Pelo contrário, provém apenas da indigência posta em contacto com a bondade
divina. Despedir a multidão e alimentar-se do pouco que cada um possa
indevidamente apropriar-se é uma tentação permanente (cf. Lc 9, 12-13).
Por
isso, vigiai sobre as raízes espirituais dos vossos sacerdotes. Conduzi-los
continuamente até àquela Cesareia de Filipe, onde possam, desde as origens do
Jordão de cada um, escutar de novo a pergunta de Jesus: «Para ti, Quem sou Eu?»

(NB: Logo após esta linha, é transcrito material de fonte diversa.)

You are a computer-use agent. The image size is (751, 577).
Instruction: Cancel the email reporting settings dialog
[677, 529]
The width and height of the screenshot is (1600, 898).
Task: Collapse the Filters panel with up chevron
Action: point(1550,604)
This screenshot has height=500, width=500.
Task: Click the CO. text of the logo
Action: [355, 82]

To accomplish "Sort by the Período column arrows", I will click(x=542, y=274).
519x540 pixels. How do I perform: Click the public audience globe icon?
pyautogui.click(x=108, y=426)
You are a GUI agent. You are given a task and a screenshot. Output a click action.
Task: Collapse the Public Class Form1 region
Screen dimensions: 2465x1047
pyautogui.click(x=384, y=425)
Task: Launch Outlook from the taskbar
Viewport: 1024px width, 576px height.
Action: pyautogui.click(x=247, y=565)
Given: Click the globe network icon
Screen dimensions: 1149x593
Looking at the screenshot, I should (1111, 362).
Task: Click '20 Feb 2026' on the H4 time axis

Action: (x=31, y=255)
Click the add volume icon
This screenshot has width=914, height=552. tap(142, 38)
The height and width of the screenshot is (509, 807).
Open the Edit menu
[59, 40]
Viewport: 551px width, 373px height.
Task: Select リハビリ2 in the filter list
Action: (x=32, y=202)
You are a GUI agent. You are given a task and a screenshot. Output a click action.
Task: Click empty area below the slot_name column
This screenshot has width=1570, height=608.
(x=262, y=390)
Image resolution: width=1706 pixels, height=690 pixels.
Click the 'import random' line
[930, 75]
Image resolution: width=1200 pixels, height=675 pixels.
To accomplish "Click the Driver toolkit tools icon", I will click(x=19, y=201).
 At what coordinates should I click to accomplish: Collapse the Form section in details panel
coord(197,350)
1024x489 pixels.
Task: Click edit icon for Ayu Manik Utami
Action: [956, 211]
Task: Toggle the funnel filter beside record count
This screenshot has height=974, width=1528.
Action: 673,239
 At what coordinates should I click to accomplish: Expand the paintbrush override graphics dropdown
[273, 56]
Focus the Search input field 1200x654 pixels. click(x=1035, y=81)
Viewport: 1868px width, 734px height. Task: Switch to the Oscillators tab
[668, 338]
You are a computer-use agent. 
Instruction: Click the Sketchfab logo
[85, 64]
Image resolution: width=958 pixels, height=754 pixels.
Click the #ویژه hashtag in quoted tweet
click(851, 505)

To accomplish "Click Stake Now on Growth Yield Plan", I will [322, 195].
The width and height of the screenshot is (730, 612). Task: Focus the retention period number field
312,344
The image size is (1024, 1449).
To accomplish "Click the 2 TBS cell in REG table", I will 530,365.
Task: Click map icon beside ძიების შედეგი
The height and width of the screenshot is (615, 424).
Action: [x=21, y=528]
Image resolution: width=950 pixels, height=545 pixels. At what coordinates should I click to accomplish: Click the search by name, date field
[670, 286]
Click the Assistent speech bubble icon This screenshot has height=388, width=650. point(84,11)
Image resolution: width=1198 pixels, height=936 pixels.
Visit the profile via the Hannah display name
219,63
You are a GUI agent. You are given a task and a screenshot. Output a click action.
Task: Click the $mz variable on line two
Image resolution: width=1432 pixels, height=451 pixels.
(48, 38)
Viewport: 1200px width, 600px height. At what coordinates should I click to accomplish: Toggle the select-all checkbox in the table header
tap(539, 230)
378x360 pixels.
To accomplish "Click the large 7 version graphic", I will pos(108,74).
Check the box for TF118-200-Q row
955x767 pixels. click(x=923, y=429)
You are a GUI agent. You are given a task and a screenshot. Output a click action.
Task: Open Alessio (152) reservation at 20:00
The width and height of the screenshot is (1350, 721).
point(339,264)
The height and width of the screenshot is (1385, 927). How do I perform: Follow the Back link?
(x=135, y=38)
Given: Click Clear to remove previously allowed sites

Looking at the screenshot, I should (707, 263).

A razão do gradual deterioramento, que muitas vezes leva à morte do discípulo,
está sempre num coração que já não pode responder: «Tu és o Messias, o Filho de
Deus vivo» (cf. Mt 16, 13-16). A partir disso, esmorece a coragem da
irreversibilidade do dom de si mesmo e deriva também a desorientação interior,
o cansaço dum coração que já não sabe acompanhar o Senhor no seu caminho para
Jerusalém.
De
modo especial cuidai do itinerário de formação dos vossos sacerdotes, desde o
nascimento da chamada de Deus nos seus corações. A nova Ratio Fundamentalis Institutionis
Sacerdotalis, recentemente publicada, constitui um recurso valioso, à espera de
aplicação, para que a Igreja na Colômbia esteja à altura do dom de Deus que
nunca cessou de chamar muitos dos seus filhos ao sacerdócio.
Não
transcureis, por favor, a vida dos consagrados e consagradas. Constituem o
safanão querigmático a todo o mundanismo, sendo chamados a queimar qualquer
refluxo de valores mundanos no fogo das Bem-aventuranças vividas sine glosa e
no total abaixamento de si mesmos no serviço. Não os considereis como «recursos
úteis» para as obras apostólicas; antes, sabei reconhecer neles o grito do amor
consagrado da Esposa: «Vem, Senhor Jesus!» (Ap 22, 20).
A
mesma preocupação formadora deve ser reservada aos fiéis-leigos, de quem
depende não só a solidez das comunidades de fé, mas também grande parte da
presença da Igreja nos campos da cultura, da política, da economia. Formar na
Igreja significa pôr-se em contacto com a fé ardente da comunidade viva,
penetrar num património de experiências e respostas suscitadas pelo Espírito
Santo, porque é Ele que ensina todas as coisas (cf. Jo 14, 26).
Gostaria
de dedicar um pensamento aos desafios da Igreja na Amazónia, uma região da qual
justamente vos sentis orgulhosos, porque é parte essencial da maravilhosa
biodiversidade deste país. A Amazónia constitui, para todos nós, um teste
decisivo para verificar se a nossa sociedade, quase sempre confinada no
materialismo e no pragmatismo, está em condições de salvaguardar o que recebeu
gratuitamente, não para o espoliar, mas para o fazer frutificar. Penso
sobretudo na arcana sabedoria dos povos indígenas da Amazónia, interrogando-me
se ainda somos capazes de aprender deles a sacralidade da vida, o respeito pela
natureza, a consciência de que a razão instrumental não é suficiente para
colmar a vida do homem e dar resposta aos seus interrogativos mais
inquietantes.
Por
isso, convido-vos a não abandonar a si mesma a Igreja na Amazónia. A
consolidação dum rosto amazónico para a Igreja que peregrina aqui é um desafio
para todos vós, que depende do crescente e consciencioso apoio missionário de
todas as dioceses colombianas e de todo o seu clero. Ouvi dizer que, nalgumas
línguas nativas da Amazónia, para referir a palavra «amigo», usa-se a expressão
«o outro meu braço». Sede, pois, o outro braço da Amazónia. A Colômbia não a
pode amputar, sem ficar mutilada no seu rosto e na sua alma.
Queridos
irmãos!
Convido-vos
agora a voltarmo-nos espiritualmente para Nossa Senhora do Rosário de
Chiquinquirá, cuja imagem tivestes a delicadeza de trazer do seu Santuário até
à magnífica Catedral desta cidade para que também eu a pudesse contemplar.
Como
bem sabeis, a Colômbia não pode conseguir por si mesma a verdadeira Renovação
por que aspira, mas é-lhe concedida do Alto. Então supliquemo-la ao Senhor, por
intermédio da Virgem Nossa Senhora.
Da
mesma forma que, em Chiquinquirá, Deus renovou o esplendor do rosto da sua Mãe,
assim continue a iluminar, com a sua luz celeste, o rosto deste país inteiro e
abençoe a Igreja na Colômbia com a sua benévola companhia.